- **Exercise details**: Only the lines from the one holding "from your SQS" through the end of the records below are to be reproduced exactly, and pictures are to be omitted.

Pixel coordinate grounding data:
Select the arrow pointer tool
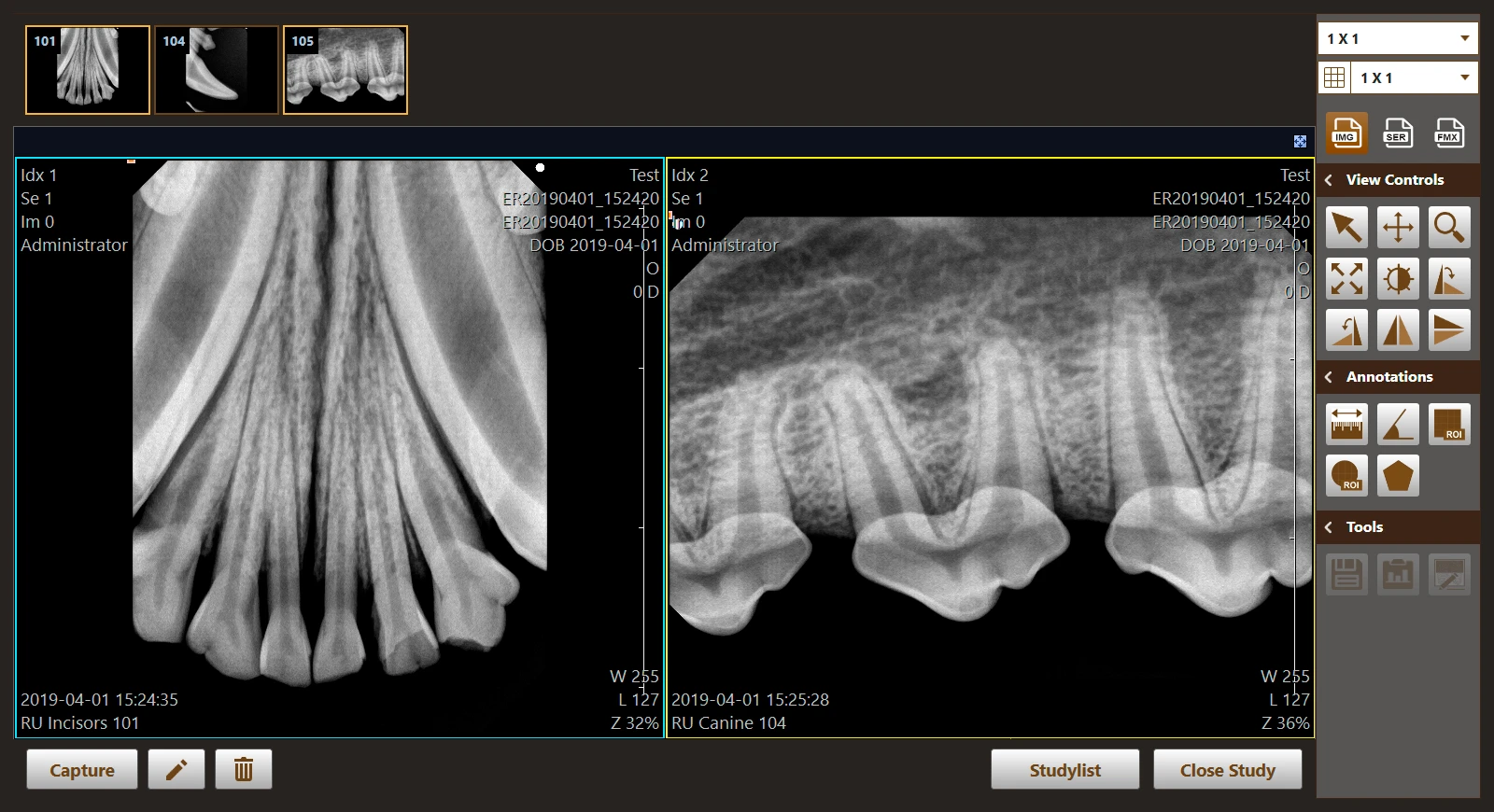coord(1346,227)
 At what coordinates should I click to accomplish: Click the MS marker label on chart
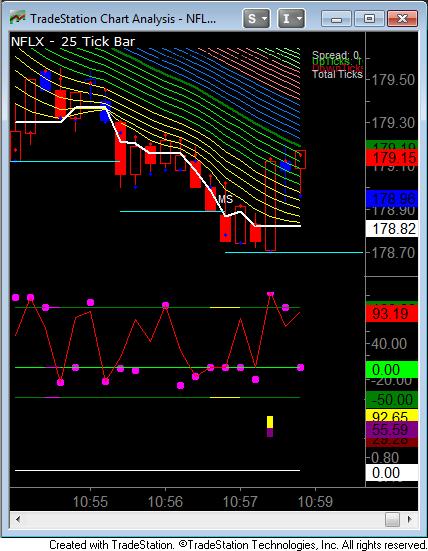225,199
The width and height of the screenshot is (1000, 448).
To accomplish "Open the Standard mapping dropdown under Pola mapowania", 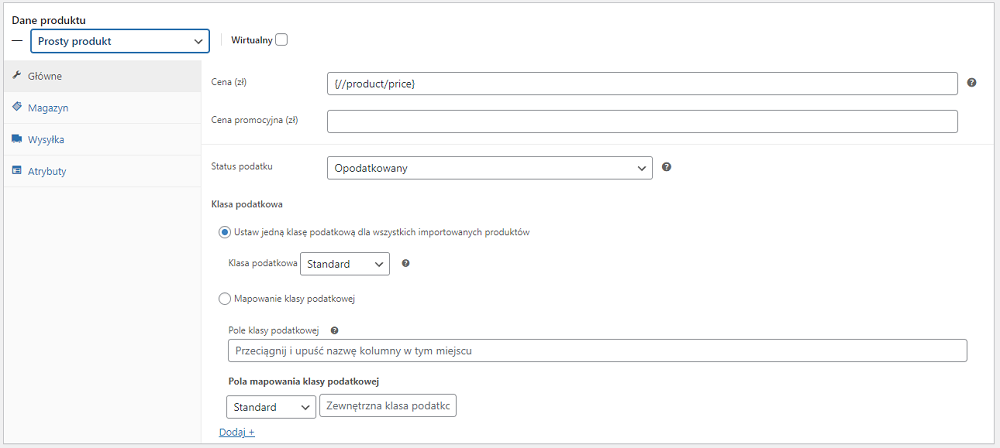I will coord(271,407).
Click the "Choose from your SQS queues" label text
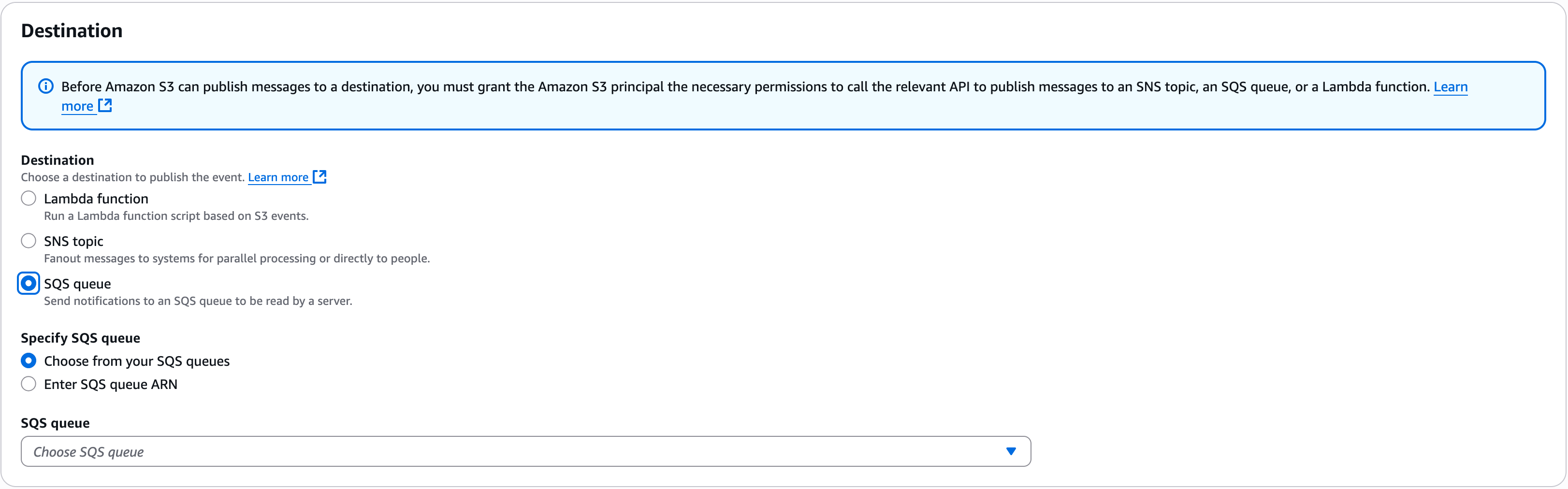This screenshot has width=1568, height=489. click(x=137, y=361)
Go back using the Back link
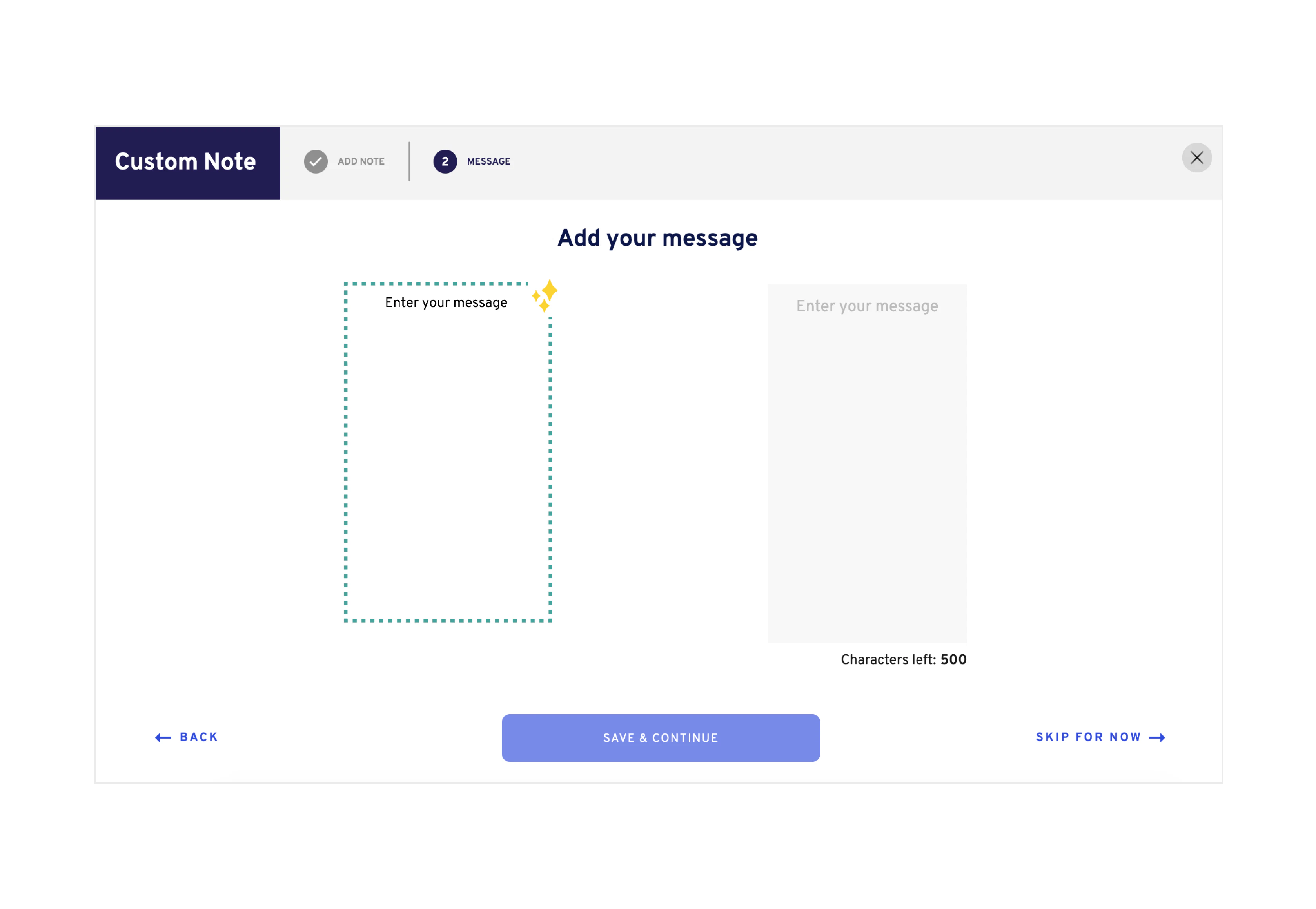 pyautogui.click(x=186, y=737)
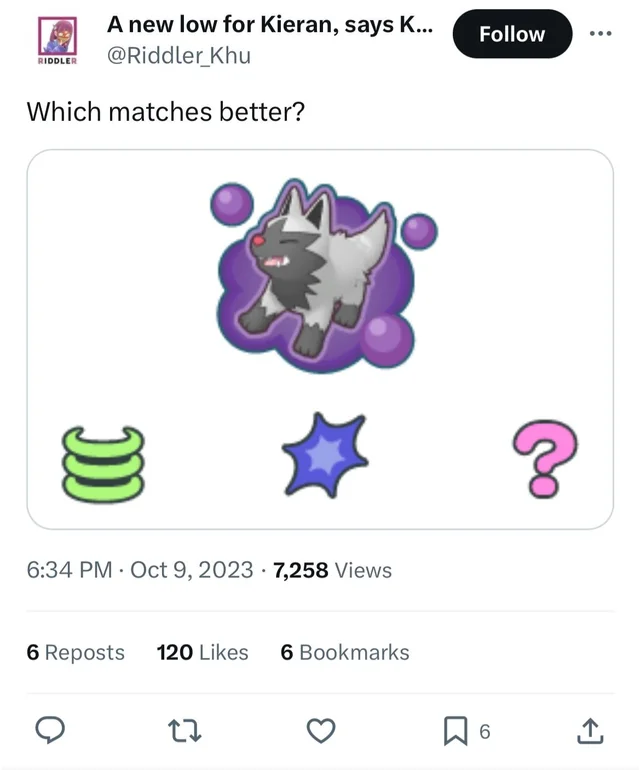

- **Solution for this problem**:
Click the "Choose from your SQS queues" label text
This screenshot has width=1568, height=489. click(x=137, y=361)
Go back using the Back link
 pyautogui.click(x=186, y=737)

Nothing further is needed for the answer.